Forget Your Perfect Offering

Or, what the mushrooms told me
October 2019 - Los Angeles

Where do we begin?

I am on overpass above the Santa Ana freeway holding a pink sign that reads Change or Die!

No, earlier.

I am in my cousins’ guest room watching a talk on climate change, curled up in a ball on the floor, sobbing.

No, before that.

I am in a darkened parking lot outside of a herbal tea factory, backed into a corner, calculating how I’m going to distract and then extract myself from a Lover, the one screaming obscenities and edging closer and closer to me.

No, earlier still.

I am intoxicated on psilocybin mushrooms, receiving a direct message from earth, one that screams: “Help!”

Yes.

This is where we begin.

That was the summer Siberia burned. The summer Greenland lost 11 billion tons of ice in one day and pavements in the American Midwest buckled from the heat. It was the summer I ate magic mushrooms and set an intention for them to show me the structure of the spacetime matrix and instead they told me, “Run!”

“Hurry!” they screamed. “The world is burning and it’s up to you to save it.”
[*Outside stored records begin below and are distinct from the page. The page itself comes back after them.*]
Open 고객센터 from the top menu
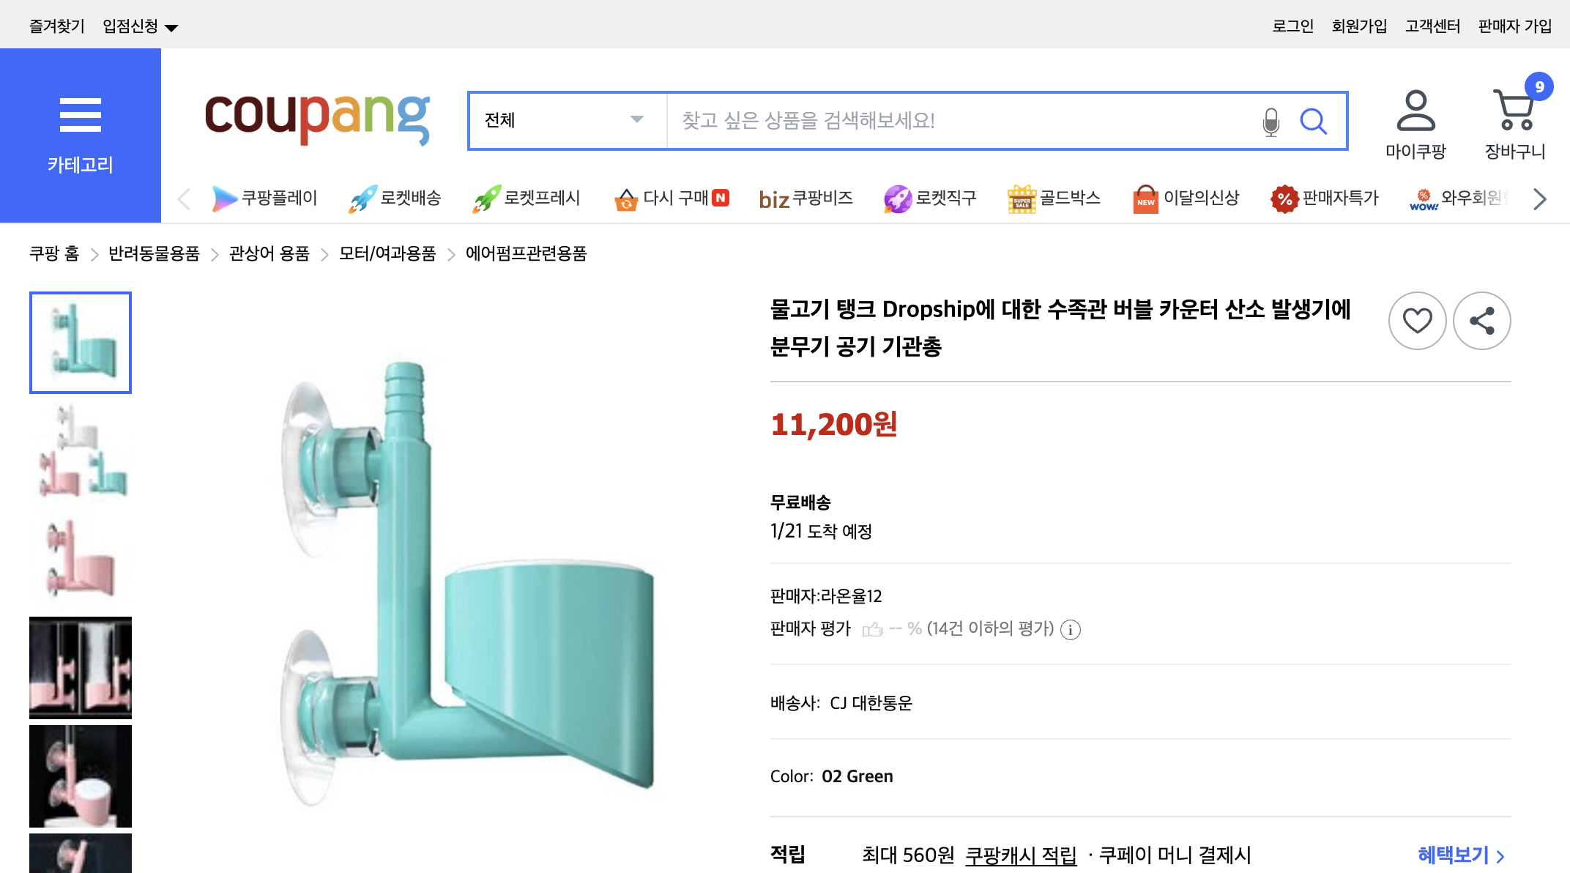This screenshot has width=1570, height=873. [1432, 25]
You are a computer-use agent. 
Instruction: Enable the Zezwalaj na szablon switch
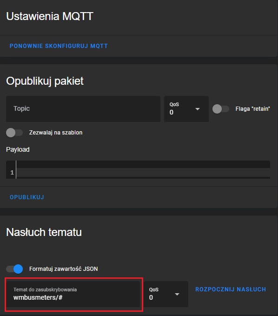pos(14,133)
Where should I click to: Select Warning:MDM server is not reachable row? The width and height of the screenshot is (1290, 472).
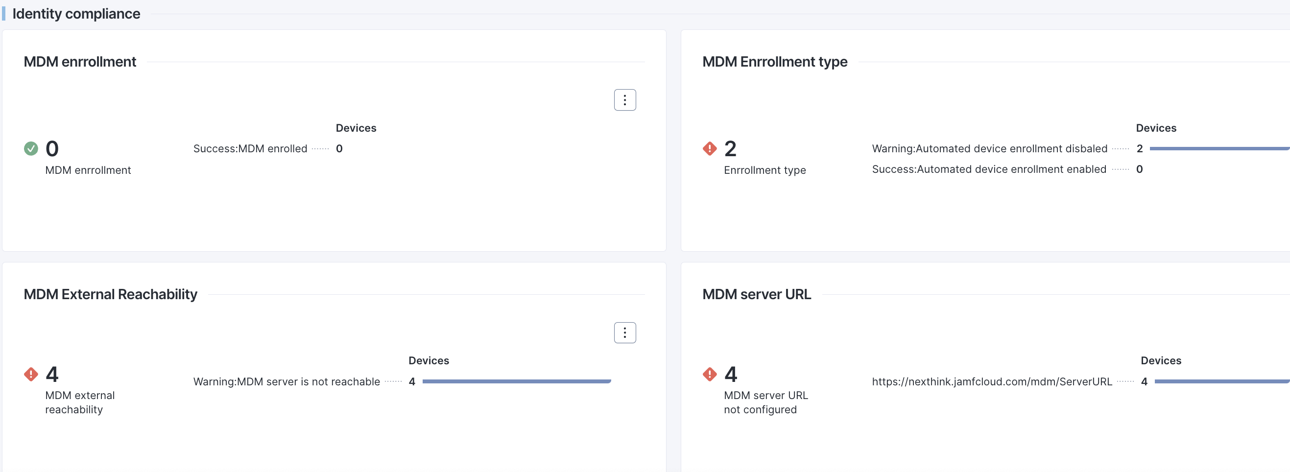tap(286, 381)
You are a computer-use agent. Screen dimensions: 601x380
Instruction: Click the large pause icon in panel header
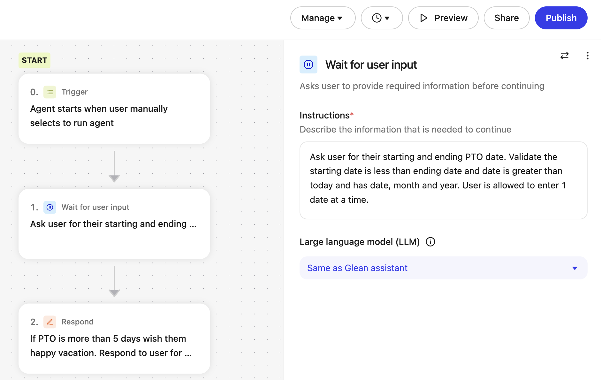[x=308, y=65]
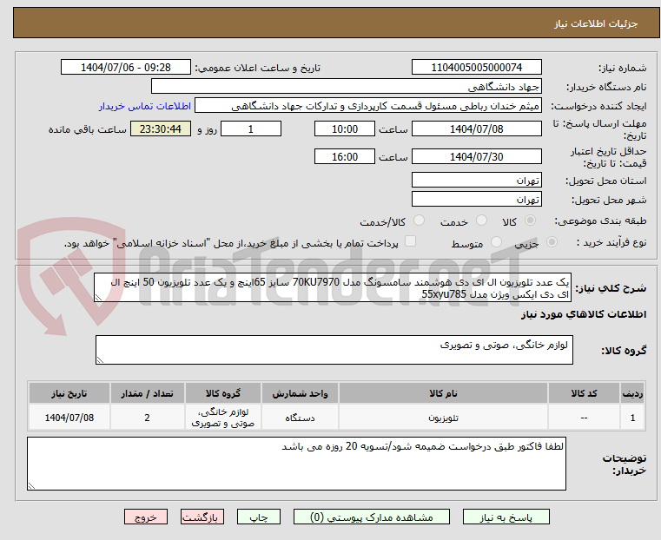
Task: Click inside the 'شرح کلی نیاز' description box
Action: click(333, 288)
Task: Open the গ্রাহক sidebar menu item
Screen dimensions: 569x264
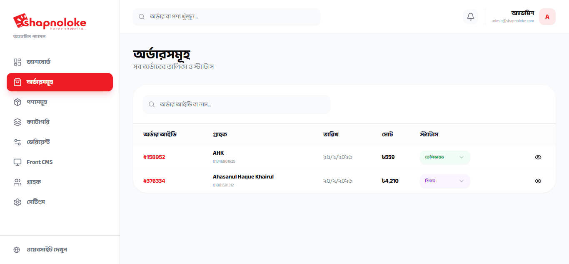Action: pyautogui.click(x=34, y=182)

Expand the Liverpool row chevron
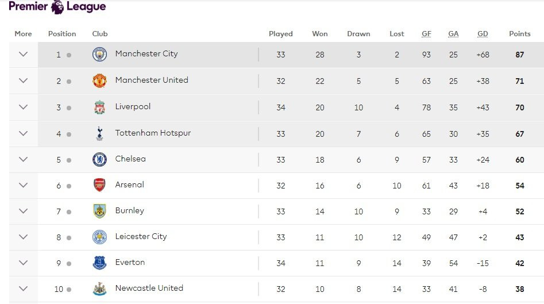click(x=23, y=107)
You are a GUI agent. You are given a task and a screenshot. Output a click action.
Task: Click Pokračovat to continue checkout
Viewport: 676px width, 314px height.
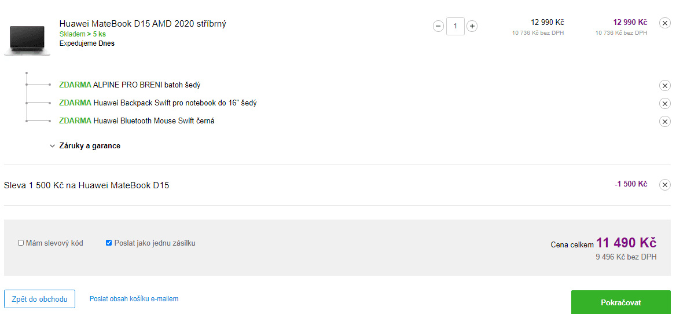point(621,302)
be careful what you ask for because you just might get it

That magic mushroom trip came after I joined the yoga cult but before I joined the climate activism cult. If you can call Extinction Rebellion a cult. Years later I found out it was full of Zionists but that doesn’t necessarily make it a cult.

What makes a cult a cult? I had a hard time admitting the yoga cult was a cult, but HBO didn’t in their miniseries about it—and certainly not when they quoted me in the final episode in order to tie the whole plot together.

I’m getting ahead of myself.

It’s 2019 and I am scared. Terrified. Perrified. Suspended in fear, expecting society to collapse at any moment.

I take to my Instagram stories, crying. I don’t tell my friends and family about the mushrooms, but their urgency lives in me—I feel it at the core of my being: a weight and a pain. I sob online, begging others to do something, anything.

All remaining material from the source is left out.